● Work task
Among the entries below, copy every line that carries the word "führt".

● Data for processing
--- START ---

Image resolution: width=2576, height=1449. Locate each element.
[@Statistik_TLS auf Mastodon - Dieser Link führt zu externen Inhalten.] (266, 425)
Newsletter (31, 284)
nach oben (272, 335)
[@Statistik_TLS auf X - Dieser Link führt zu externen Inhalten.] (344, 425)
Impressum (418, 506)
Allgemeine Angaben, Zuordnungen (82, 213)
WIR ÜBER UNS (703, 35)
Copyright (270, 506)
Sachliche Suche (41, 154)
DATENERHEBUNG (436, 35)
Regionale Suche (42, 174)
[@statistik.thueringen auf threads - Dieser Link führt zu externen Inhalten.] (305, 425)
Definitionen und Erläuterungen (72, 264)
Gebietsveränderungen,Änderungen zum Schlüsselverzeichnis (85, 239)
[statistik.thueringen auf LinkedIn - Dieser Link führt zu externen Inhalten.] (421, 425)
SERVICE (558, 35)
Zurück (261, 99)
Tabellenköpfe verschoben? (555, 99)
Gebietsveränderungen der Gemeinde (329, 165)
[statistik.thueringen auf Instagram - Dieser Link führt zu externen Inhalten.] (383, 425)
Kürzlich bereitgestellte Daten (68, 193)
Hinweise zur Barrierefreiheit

--- END ---

● Task result
[@Statistik_TLS auf Mastodon - Dieser Link führt zu externen Inhalten.] (266, 425)
[@Statistik_TLS auf X - Dieser Link führt zu externen Inhalten.] (344, 425)
[@statistik.thueringen auf threads - Dieser Link führt zu externen Inhalten.] (305, 425)
[statistik.thueringen auf LinkedIn - Dieser Link führt zu externen Inhalten.] (421, 425)
[statistik.thueringen auf Instagram - Dieser Link führt zu externen Inhalten.] (383, 425)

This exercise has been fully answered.